Entries shown
#####

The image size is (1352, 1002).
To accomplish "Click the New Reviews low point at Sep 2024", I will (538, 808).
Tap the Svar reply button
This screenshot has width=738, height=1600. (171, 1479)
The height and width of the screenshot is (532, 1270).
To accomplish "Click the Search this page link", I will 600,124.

#####

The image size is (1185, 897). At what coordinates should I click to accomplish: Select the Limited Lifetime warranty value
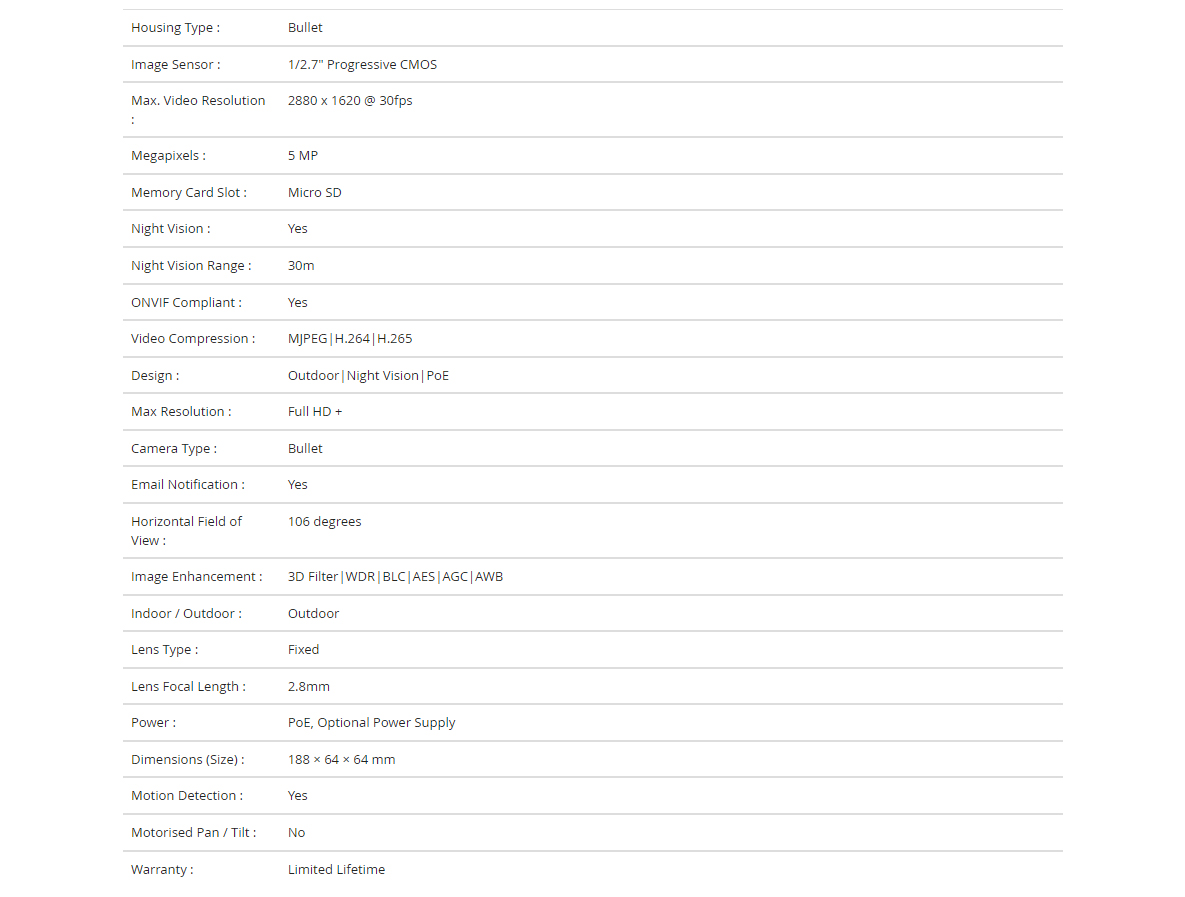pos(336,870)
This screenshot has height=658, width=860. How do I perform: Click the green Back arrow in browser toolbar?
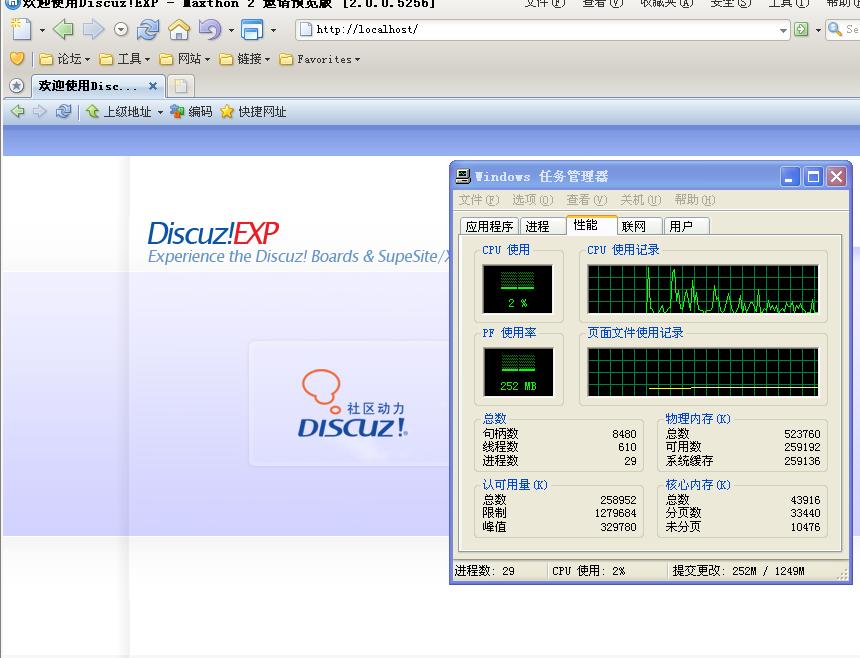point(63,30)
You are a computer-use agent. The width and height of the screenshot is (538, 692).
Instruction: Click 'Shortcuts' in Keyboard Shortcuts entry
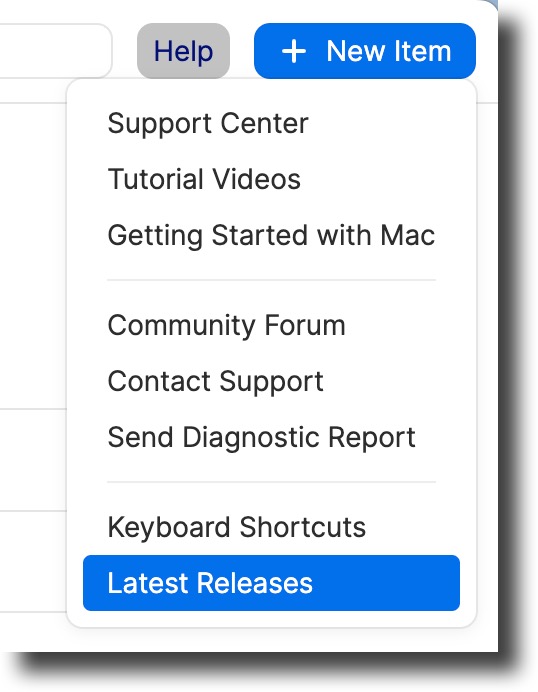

#####

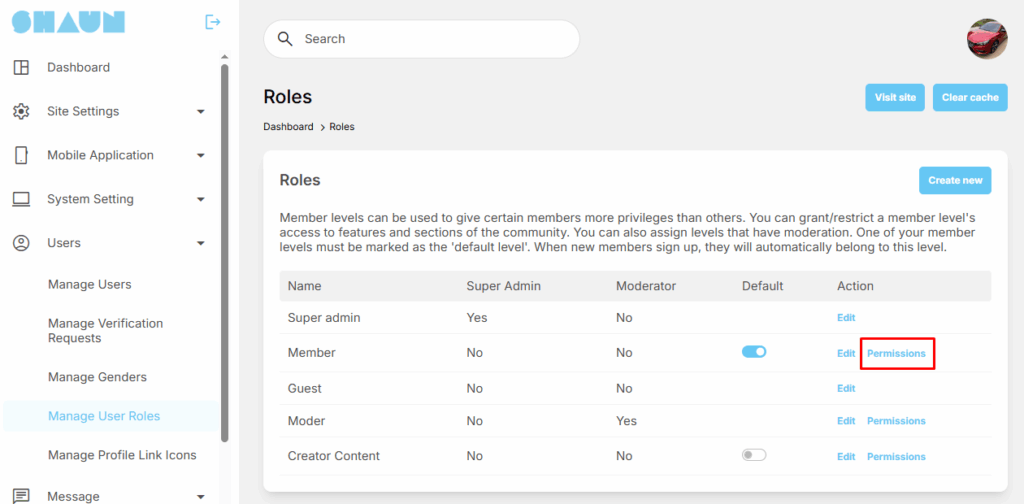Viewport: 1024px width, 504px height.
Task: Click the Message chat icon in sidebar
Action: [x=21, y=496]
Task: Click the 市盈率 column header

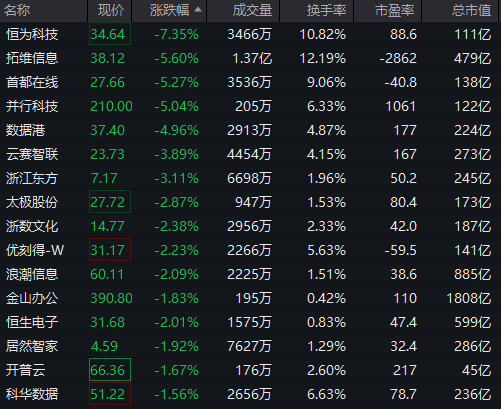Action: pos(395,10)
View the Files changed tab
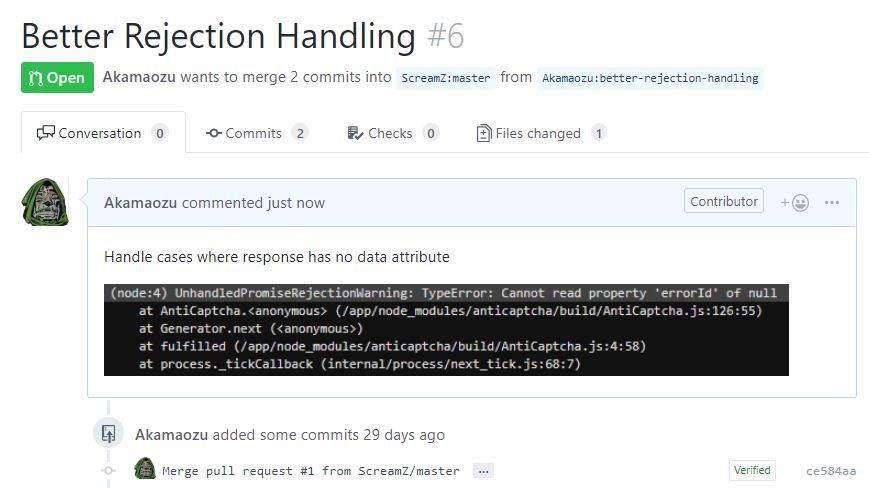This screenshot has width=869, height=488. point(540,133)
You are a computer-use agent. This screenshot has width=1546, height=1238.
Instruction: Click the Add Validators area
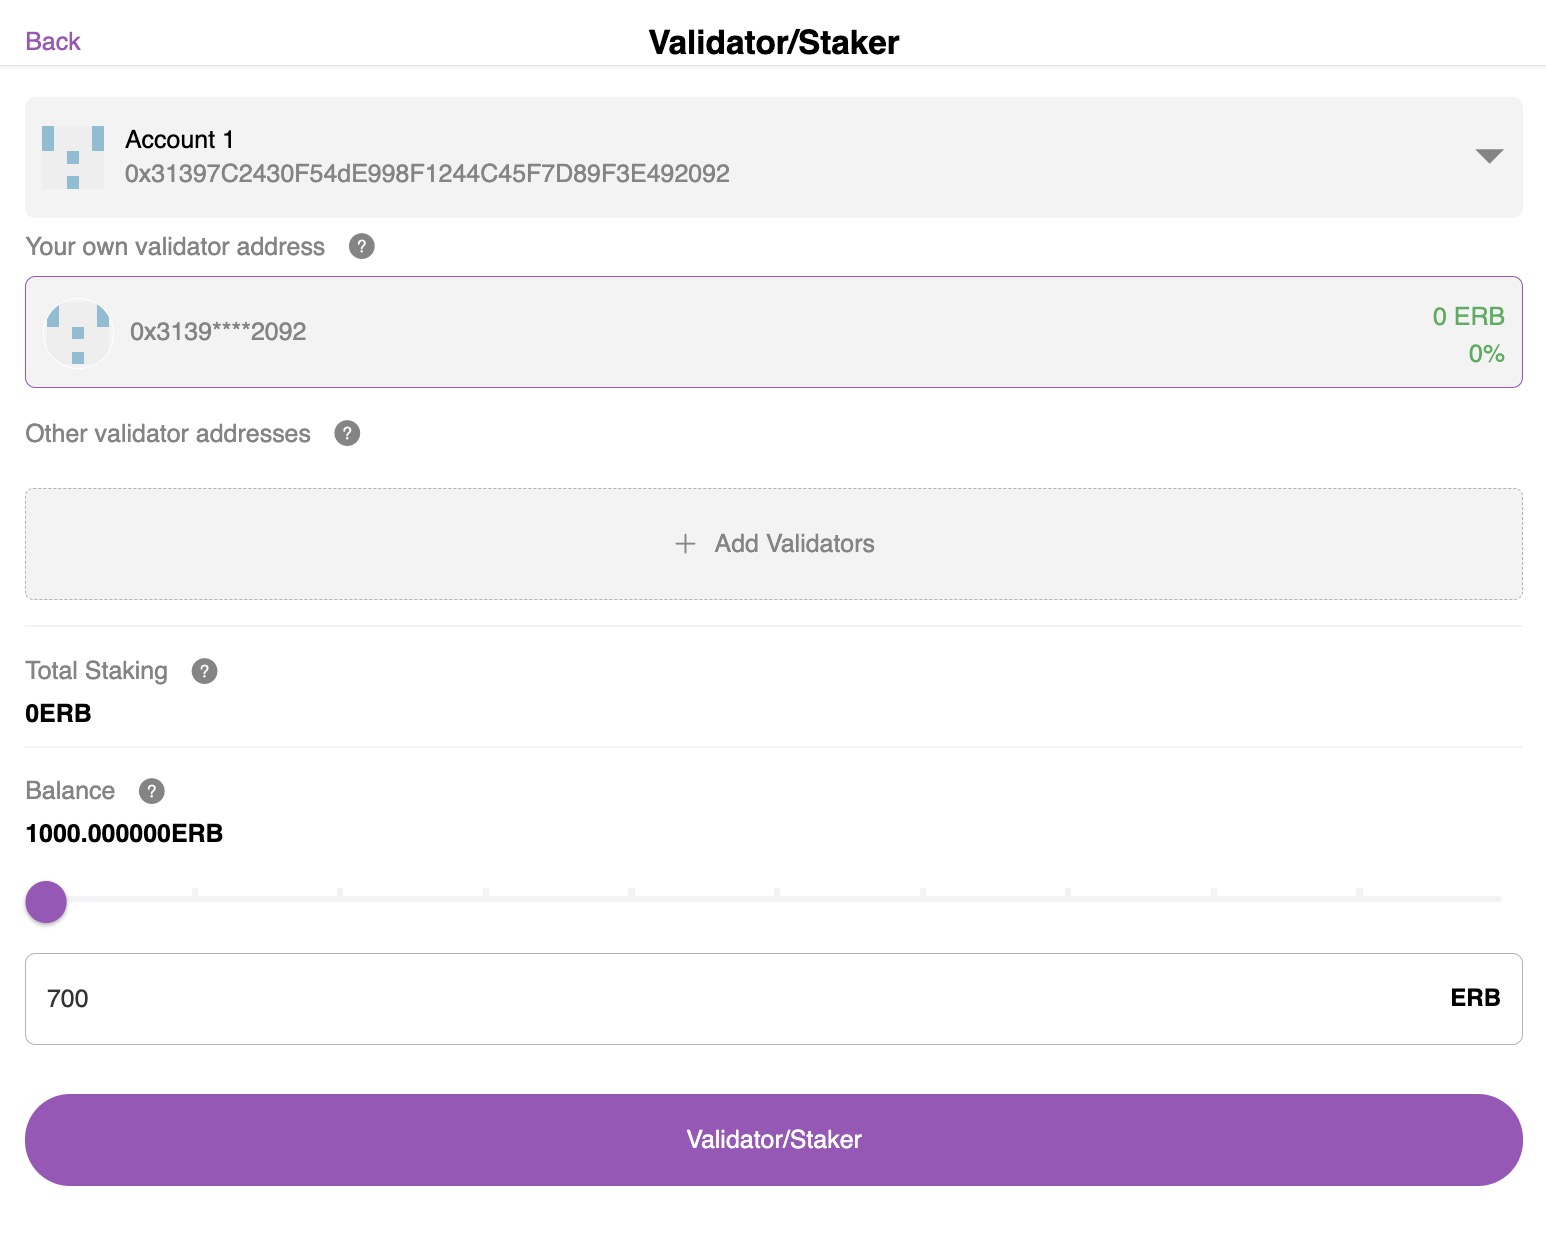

#####

Exercise
Put the entries into a numbered list, starting with the line that contains "The height and" and continuing through the line that contains "I will 600,124.", leaving out blank lines.

In response
1. The height and width of the screenshot is (532, 1270).
2. To accomplish "Click the Search this page link", I will 600,124.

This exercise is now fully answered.